Project 2-4 Previous Stories:
Naturally, we wanted to use as much of the stock parts as possible. It didn't make a lot of sense to fabricate a brand-new airbox if we could make the Yamaha box work.
First, we had to mount the carburetor on the engine and make sure that the air intake side cleared the shock. This is real pain in the neck on modern single-shock bikes and makes you long for the days of the old twin-shock setup.
We were able to find regular old radiator hoses at our auto parts store that would fit the carburetor.
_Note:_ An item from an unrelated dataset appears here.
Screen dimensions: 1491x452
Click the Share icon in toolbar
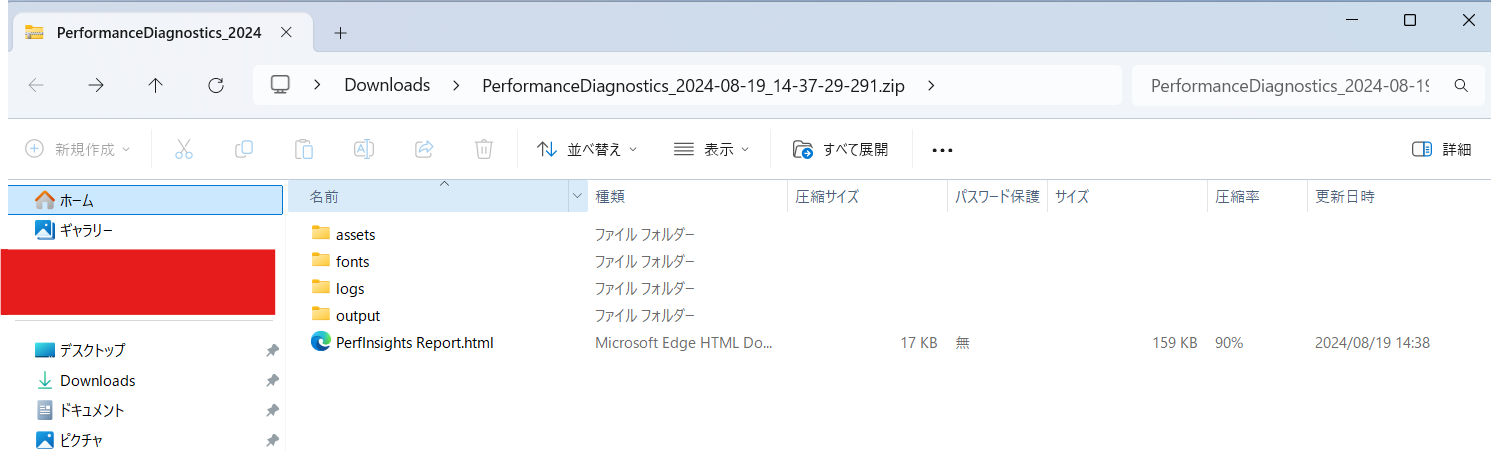(424, 149)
It never hurts to become friends with these guys, and if you're nice, they'll let you go in the back where all the hoses are hanging and see which ones will fit your carburetor.
With a bit of trimming, we were able to get the carb mounted with sufficient clearance from the shock on the other end.
Then came the fun stuff. The existing inlet off of the YZ 426 airbox was cut off with a razor blade and we decide to make a new front mounting setup for it. At this point, a bit of brain fade set in, as we made the mounting piece out of ABS plastic. Big, big mistake. Even though the stuff was very easy to cut and make to the shape we wanted, when we tried to get some sort of adhesive to stick to the ABS, we realized it was indeed hopeless.
That was when we decided to go with a nice simple sheet of metal. This was cut out to the desired shape, and regular black RTV sealant was used to hold the new hose from the carburetor to the airbox in place. After it dried for a few days properly, the connection was very strong and we were able to mount the airbox properly in place and hook everything up.
Everything cleared. The air inlet hose fit around the shock and the carburetor still went into the engine inlet at a good angle.